We have seen it in real life. AOL and Time Warner in 2000. A deal born at the peak of narrative velocity. Synergies were promised (they always are in M&A deals). The stock-for-stock currency felt limitless. We were literally overpaying with over-valued stock! What followed were massive write-downs and years of underperformance. Hewlett-Packard’s acquisition of Autonomy in 2011 is another cautionary tale. The premium was rich. The confidence was high. The impairment that followed was staggering. Even Quaker Oats buying Snapple in the 1990s serves as a reminder that a “strategic fit” does not immunize a bidder from overpaying when competitive pressure mounts.

This is the pattern. The target celebrates. The acquirer justifies. And shareholders of the winner cross their fingers. Now, let’s bring it back to today. If Warner ultimately folds into Paramount as a result of an escalating bidding contest, Warner shareholders may enjoy a short-term pop. Premium realized. Champagne poured. But if the underlying economics of the combined entity are stretched because Paramount had to sweeten the pot with a higher price, debt backstops, ticking fees, break-up reimbursements, and other forms of what I politely call financial voodoo, that short-term gain can evaporate inside the capital structure of the new entity.

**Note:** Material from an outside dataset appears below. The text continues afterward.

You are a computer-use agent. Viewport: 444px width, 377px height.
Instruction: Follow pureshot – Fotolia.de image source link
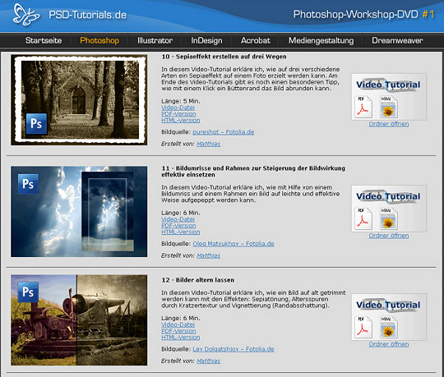pos(223,131)
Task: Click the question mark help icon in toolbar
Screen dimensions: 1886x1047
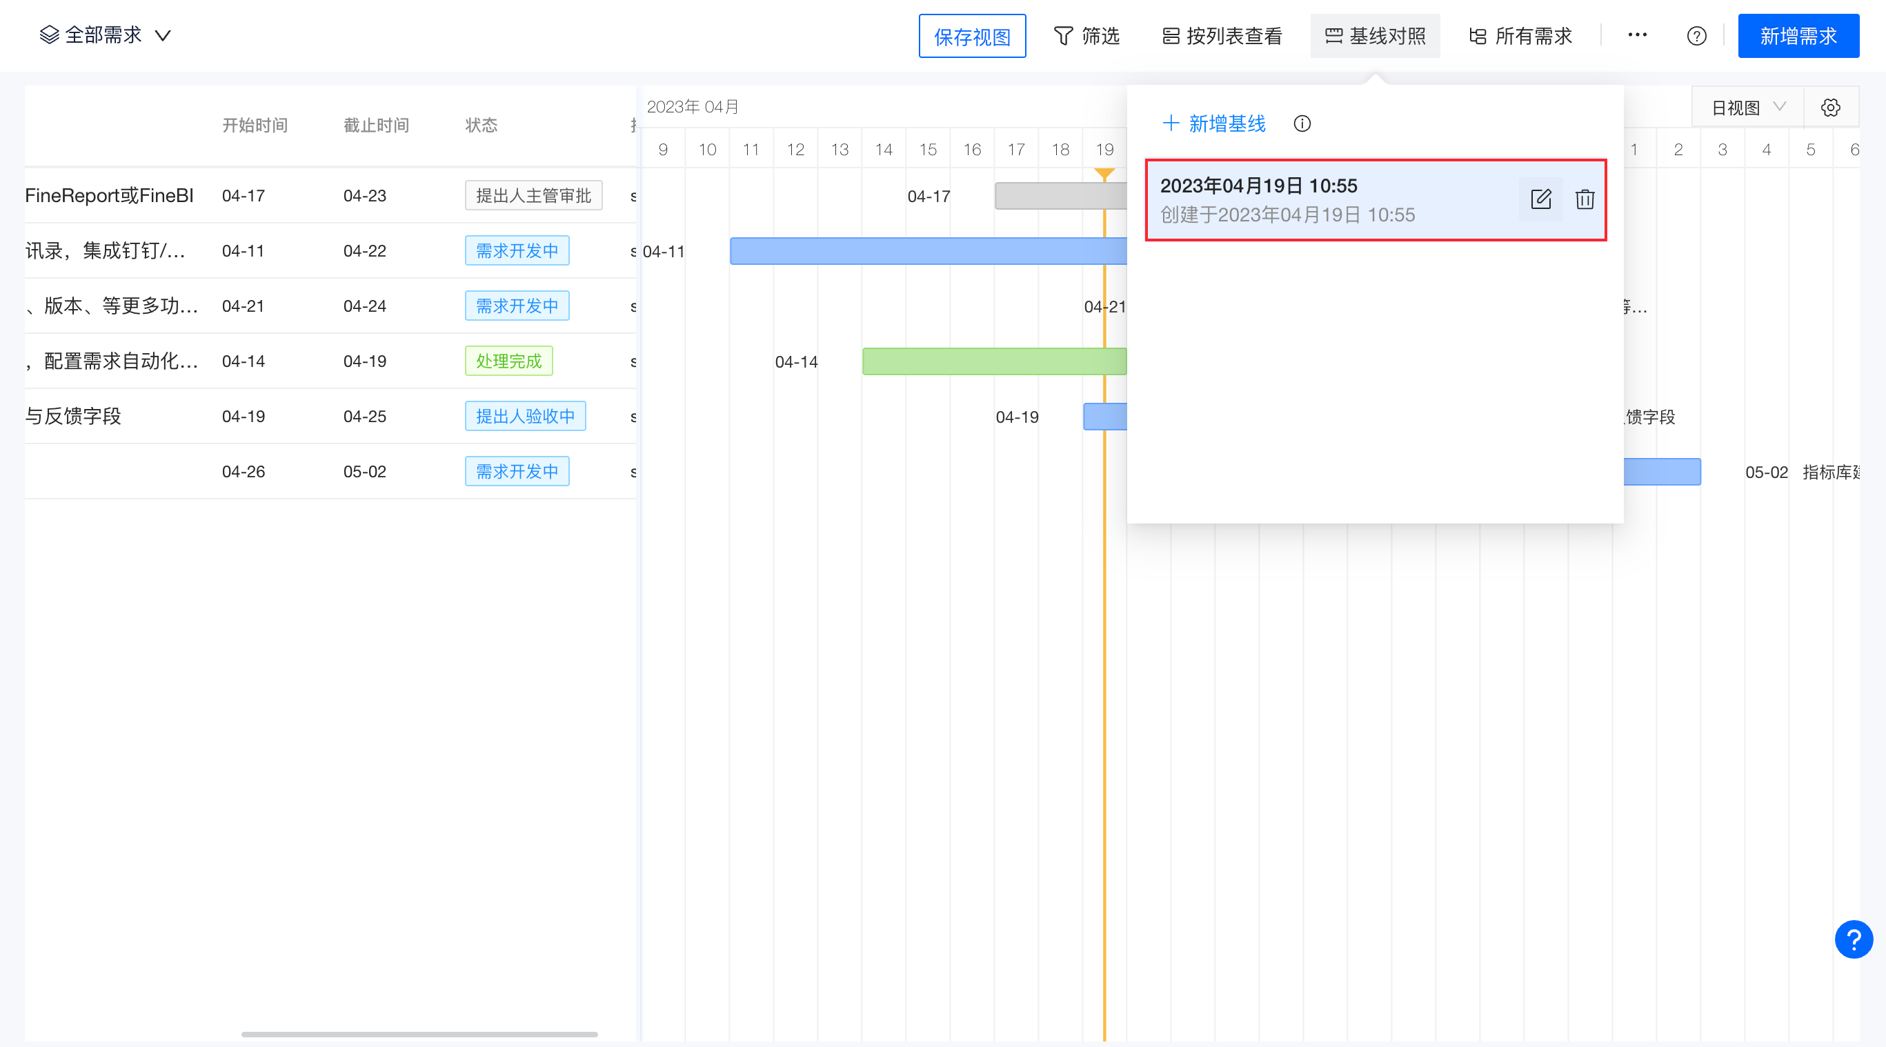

Hot speculative capital has a way of making numbers “work” in the pitch book, and there is plenty of hot capital out there these days. Aggressive synergy assumptions. Optimistic cost savings. Revenue cross-pollination that looks gorgeous in Excel but has a limited shelf life in the real world. If the bid is emotionally driven, those assumptions are rarely conservative–trust me. 😉

And Netflix is not immune. If Netflix responds by upping the ante simply to avoid losing, it risks the same disease I almost caught in that legal office 25 years ago. The desire to win can overpower the discipline to walk away. That is how good companies do questionable deals. Not because they are foolish. Because they are human.

This is not about whether media consolidation makes strategic sense. It might. This is about price. In auctions, price is where the emotion hides. Every incremental dollar above intrinsic value transfers wealth from the acquirer’s shareholders to the seller. That is not cynical. It is arithmetic.

I can still see that conference room. I can still feel the temptation to add a few more dollars to the offer just to secure the prize. If I had done that, perhaps we would have “won.” But we would have owned an asset at a price that made the economics brittle. One macro hiccup. One integration stumble. One revenue miss. And the entire thesis would have cracked.

That is what concerns me here. This is unlikely to end well for shareholders of the eventual winner. History suggests that in competitive bidding environments, the target captures the upside and the acquirer absorbs the regret. If Warner shareholders end up holding shares in a newly combined Paramount born of emotional escalation, the initial sugar high may fade into the sober reality of leverage, integration risk, and synergy shortfalls.

Blinded by emotions? I have been there. The difference between a good deal and a bad one is often not strategy. It is restraint. And in bidding wars, restraint is usually the first casualty.

FRIDAY’S MARKETS

Stocks had a mixed close on Friday as investors turned optimistic about Fed policy in response to cooler than expected inflation numbers. Tech continues to feel pressure as investors rush out of overpriced tech stocks into overpriced value stocks. Gold and Bitcoin caught a bid after earlier-in-the-week pressure.